Мадлен Витри: гость пишет: только она не "Наварра", а Невер. Согласна! Спасибо! Это на украинском сайте была ошибка. Польское же написание правильное - Ludwika Mariа Gonzaga de Nevers

Amie du cardinal: Клод Меллан Луиза Мария де Гонзаго 1645 год Шантийи Музей Конде


Ёшика: Мадлен Витри пишет: Вслед за ней из французской столицы на берега Вислы долетели слухи о невероятных амурных похождениях будущей жены одного из столпов христианства в Европе. До ушей набожного и к тому же весьма ревнивого жениха долетел не только длинный перечень ее любовников. Поговаривали и о рождении у Марии Луизы дочери, на отцовство которой претендовали несколько французских вельмож. Под влиянием этих разговоров Владислав высказал твердое намерение разорвать брачный договор. Основная причина затянувшихся переговоров относительно польского брака состояла в вопросах по приданому будущей польской королевы, поскольку польского короля в гораздо большей степени интересовали деньги своей будущей жены, чем ее прошлая "репутация". Высокие стороны договорились на сумме в 700 000 экю (2 100 000 ливров), но польский король желал все это получить в живых деньгах, а состояние дел семейства Гонзаго не позволяло даже в обозримом будущем выплатить всю эту сумму. Поэтому у французского правительства переговоры были трехсторонними - с королем Польши о рассрочке в выплате приданого и с семейством Гонзаго о размере "помощи" и условиях ее предоставления. В итоге было условлено, что король Франции кредитует Гонзаго на 300 000 экю (900 000 ливров) под залог будущей доли принцессы в общем наследстве, которую она переуступала теперь королю, 200 000 экю (600 000 ливров) он ей передаст в качестве "свадебного подарка", и кроме этого, дал поручительство за выплату оставшейся части приданного под залог французских владений (герцогств Ниверне, Ретелуа и Майен). И только после того, как были определены источники финансирования приданого, польский король согласился на женитьбу. Все лица французской стороны, которые вели эти переговоры, получили от него свои "небольшие" откаты за положительное решение дела о приданом. Правда, не обошлось и без некоторых надувательств: в качестве оплаты первого взноса за "свадебный подарок" короля Франции будущей королеве был передан драгоценный крест, украшенный шестью крупными бриллиантами и оцененый в 260 000 ливров. Через четыре года польская сторона выставила требования французской, пытаясь доказать, что крест на самом деле стоил гораздо меньше (что, скорее всего так и было), но так и не смогла взыскать с французов переплату. В дело пришлось вмешаться Сенату Польши, который решил не портить отношения с французской стороной и дело о цене креста закрыл.

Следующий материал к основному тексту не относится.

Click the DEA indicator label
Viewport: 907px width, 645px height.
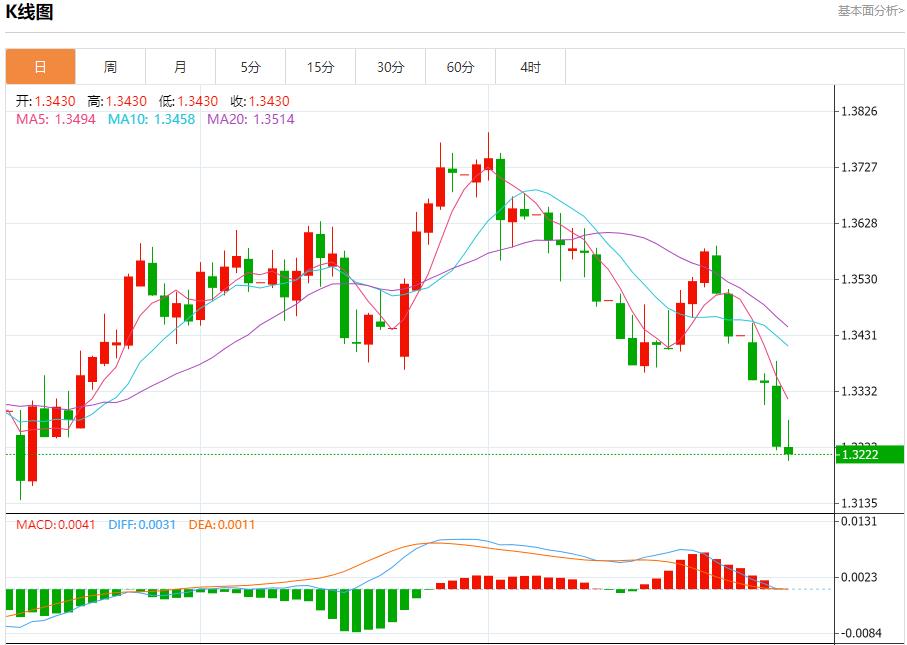(x=206, y=524)
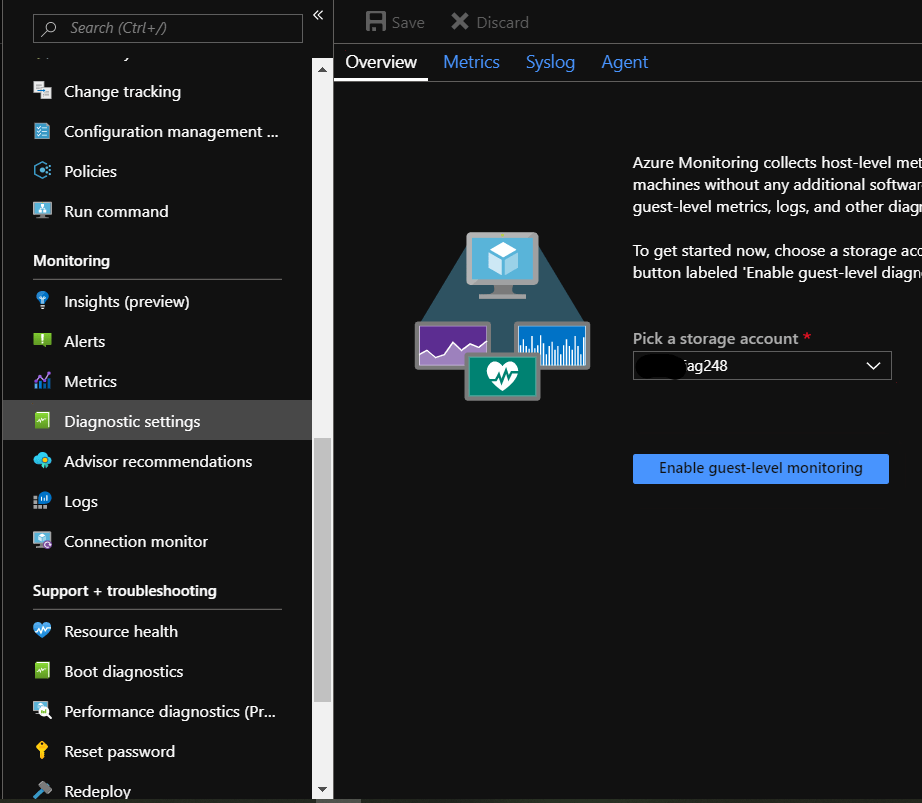View the Alerts page
This screenshot has width=922, height=803.
point(86,341)
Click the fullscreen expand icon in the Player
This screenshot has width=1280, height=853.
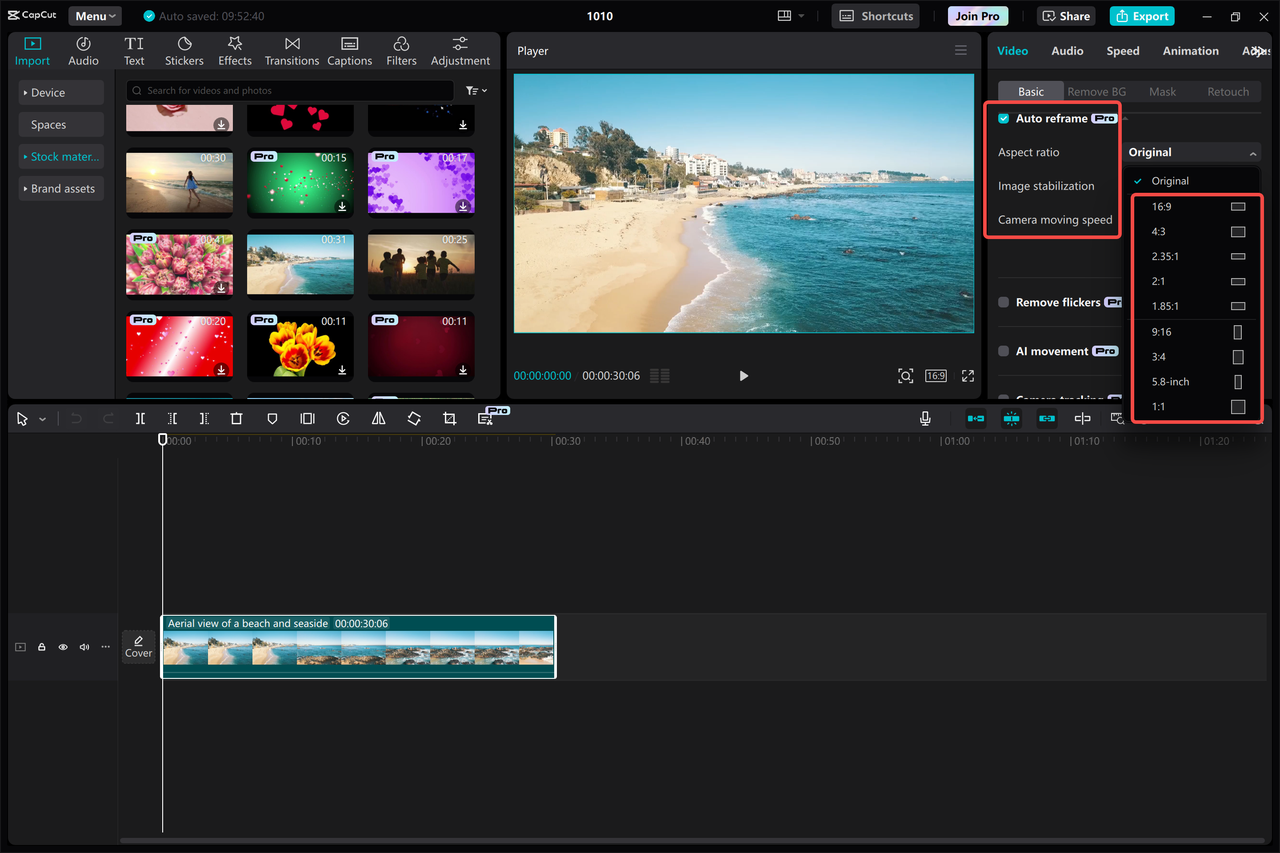(x=967, y=376)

Amie du cardinal: Ludowika Maria Gonzaga Наша героиня - польская королева Луиза Мария. Портрет работы Юстуса ван Эгмонта. 1645 год Национальный музей Варшавы.

Amie du cardinal: Portret Ludwiki Marii Gonzagi (1611-1667) Justus van Egmont , kopia, Francja, XVIII w., Muzeum Pałac w Wilanowie

Amie du cardinal: Ludwika Maria Gonzaga

Amie du cardinal: Портрет работы Даниэля Шульца -младшего. До 1667 года. Национальный музей Варшавы

Amie du cardinal: А вот и царственный супруг Марии. Прямо Портос какой-то! Ещё, видишь ли, был приданым не доволен.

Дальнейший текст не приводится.